Saved data entries:

-=-=-=-=-

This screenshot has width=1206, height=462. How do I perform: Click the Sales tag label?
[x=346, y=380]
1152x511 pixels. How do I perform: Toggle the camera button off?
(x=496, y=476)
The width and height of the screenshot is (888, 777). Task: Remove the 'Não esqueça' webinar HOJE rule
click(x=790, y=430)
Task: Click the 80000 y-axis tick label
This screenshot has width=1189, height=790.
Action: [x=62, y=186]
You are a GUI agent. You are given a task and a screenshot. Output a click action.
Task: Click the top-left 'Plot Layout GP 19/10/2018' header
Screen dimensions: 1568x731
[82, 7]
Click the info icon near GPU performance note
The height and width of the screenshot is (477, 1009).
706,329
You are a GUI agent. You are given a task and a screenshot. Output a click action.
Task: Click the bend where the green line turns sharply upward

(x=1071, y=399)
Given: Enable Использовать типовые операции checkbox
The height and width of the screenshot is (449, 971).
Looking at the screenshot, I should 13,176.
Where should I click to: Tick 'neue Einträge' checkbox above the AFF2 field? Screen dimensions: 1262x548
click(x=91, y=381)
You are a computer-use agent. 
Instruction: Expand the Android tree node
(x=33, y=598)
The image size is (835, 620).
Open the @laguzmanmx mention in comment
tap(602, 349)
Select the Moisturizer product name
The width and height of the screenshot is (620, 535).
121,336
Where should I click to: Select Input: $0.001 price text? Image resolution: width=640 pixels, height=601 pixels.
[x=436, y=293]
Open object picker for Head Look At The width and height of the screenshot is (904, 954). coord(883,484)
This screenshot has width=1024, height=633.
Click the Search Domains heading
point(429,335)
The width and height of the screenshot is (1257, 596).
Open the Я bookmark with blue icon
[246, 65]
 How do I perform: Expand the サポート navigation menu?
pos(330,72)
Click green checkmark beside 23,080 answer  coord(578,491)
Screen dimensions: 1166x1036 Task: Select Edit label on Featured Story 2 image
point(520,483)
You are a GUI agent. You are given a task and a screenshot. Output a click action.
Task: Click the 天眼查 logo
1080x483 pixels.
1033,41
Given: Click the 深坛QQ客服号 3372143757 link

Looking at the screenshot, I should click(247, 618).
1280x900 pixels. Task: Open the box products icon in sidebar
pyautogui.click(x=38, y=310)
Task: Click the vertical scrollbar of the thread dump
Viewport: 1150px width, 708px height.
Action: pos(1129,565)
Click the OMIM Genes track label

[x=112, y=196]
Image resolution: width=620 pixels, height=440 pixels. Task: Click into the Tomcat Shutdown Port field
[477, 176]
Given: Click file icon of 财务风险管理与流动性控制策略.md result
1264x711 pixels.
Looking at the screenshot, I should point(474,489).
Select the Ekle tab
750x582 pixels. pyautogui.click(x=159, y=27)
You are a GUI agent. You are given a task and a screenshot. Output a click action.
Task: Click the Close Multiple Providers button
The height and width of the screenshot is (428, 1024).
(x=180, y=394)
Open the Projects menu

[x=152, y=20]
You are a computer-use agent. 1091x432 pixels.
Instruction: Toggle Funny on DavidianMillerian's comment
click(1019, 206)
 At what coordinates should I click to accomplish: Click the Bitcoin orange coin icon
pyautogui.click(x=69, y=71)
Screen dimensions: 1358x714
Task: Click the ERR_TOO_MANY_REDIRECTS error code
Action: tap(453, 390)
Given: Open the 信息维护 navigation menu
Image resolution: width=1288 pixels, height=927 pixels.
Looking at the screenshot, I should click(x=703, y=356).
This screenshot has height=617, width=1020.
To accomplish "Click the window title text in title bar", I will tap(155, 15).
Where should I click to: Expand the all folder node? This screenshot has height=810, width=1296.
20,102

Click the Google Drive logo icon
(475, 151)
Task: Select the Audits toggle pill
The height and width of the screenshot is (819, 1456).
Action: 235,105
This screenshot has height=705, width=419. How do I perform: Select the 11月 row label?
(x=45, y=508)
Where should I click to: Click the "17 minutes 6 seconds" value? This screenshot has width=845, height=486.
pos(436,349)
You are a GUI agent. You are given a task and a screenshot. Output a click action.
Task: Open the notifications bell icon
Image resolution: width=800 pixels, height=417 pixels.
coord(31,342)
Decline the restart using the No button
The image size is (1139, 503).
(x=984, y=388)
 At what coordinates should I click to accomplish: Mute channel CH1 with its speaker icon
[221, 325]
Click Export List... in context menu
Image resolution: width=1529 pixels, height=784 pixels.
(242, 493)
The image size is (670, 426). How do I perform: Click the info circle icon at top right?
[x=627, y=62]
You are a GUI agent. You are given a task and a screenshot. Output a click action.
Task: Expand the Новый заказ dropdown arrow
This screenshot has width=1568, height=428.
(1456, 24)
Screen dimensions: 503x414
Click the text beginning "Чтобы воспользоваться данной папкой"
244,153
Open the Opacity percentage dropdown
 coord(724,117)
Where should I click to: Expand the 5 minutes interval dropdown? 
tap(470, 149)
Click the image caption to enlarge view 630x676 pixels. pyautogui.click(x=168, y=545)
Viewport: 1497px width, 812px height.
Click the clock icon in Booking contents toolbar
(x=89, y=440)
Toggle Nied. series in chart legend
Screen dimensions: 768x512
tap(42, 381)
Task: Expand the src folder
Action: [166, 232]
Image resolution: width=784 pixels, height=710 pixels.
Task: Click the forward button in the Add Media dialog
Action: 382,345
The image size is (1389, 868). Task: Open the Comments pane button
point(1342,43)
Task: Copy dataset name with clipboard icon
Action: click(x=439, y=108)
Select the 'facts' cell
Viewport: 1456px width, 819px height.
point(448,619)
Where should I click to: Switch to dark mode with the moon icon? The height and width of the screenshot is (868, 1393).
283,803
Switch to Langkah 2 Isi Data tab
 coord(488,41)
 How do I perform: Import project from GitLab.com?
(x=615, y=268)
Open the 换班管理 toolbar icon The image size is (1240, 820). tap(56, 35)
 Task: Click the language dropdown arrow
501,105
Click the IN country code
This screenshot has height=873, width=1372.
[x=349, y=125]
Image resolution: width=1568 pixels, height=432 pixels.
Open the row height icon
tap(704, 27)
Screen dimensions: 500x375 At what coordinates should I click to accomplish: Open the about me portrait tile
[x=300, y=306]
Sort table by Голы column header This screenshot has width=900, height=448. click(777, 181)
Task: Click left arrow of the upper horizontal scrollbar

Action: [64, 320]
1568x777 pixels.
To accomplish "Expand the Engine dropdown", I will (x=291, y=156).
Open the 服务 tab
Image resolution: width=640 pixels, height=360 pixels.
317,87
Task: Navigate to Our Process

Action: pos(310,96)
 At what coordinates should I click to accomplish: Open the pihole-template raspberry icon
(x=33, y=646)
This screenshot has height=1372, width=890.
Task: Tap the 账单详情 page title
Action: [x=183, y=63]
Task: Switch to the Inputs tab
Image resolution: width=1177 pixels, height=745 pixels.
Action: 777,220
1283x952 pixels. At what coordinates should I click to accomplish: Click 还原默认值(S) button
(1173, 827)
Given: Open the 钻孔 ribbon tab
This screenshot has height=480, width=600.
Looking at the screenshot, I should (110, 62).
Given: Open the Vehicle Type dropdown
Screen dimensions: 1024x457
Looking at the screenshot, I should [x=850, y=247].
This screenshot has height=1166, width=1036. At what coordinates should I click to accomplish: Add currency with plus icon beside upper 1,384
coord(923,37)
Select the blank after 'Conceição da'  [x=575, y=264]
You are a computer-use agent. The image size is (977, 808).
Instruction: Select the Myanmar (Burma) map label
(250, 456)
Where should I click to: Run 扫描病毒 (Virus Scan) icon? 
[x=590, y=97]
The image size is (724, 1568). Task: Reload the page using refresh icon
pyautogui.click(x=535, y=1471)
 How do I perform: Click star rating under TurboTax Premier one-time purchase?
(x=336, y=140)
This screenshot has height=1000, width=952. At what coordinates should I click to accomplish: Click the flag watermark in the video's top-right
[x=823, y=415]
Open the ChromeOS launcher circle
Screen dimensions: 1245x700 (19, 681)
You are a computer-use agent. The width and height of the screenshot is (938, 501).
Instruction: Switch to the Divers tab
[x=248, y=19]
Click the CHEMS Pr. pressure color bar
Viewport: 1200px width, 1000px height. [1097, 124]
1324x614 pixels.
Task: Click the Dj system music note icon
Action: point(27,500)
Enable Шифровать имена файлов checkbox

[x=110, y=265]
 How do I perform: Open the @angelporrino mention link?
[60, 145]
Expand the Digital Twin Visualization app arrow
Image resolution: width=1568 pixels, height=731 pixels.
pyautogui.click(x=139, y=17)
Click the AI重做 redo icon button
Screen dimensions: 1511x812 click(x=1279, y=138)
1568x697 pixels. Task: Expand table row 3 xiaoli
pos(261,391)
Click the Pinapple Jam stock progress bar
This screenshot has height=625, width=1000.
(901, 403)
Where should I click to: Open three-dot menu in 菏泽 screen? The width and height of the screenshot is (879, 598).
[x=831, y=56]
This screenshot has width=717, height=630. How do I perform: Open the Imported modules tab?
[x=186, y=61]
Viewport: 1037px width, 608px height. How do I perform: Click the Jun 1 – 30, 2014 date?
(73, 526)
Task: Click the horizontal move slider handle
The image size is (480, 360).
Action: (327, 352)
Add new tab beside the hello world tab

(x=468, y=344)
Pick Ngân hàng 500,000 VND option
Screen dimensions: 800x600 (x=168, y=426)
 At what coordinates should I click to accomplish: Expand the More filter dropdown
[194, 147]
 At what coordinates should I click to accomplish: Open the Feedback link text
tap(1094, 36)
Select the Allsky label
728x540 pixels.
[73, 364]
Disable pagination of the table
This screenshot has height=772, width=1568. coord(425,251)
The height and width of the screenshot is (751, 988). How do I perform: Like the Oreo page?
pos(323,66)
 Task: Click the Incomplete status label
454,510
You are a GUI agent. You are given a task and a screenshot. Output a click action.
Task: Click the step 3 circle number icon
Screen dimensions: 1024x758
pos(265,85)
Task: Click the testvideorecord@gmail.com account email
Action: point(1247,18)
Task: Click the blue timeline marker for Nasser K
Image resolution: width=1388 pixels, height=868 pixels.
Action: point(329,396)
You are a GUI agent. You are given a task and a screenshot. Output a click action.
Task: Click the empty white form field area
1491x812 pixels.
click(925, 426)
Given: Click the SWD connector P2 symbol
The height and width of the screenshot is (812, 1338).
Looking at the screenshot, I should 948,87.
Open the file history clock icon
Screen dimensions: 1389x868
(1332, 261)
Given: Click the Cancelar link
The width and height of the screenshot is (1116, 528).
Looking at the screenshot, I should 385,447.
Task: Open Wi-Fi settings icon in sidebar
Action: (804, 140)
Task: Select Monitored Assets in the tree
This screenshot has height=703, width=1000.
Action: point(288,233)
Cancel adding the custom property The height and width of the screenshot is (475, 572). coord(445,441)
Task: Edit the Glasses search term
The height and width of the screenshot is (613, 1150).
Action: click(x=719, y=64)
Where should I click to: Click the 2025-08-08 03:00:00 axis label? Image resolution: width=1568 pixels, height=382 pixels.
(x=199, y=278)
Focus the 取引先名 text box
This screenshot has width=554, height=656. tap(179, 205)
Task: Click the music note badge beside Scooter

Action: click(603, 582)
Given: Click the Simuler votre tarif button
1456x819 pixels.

-=-=-=-=-

(What is needed)
Search the records for the word "will". Copy every line that has it.

(Written response)
To accomplish "Click the window title text in title bar", I will tap(155, 15).
To accomplish "Expand the Engine dropdown", I will (x=291, y=156).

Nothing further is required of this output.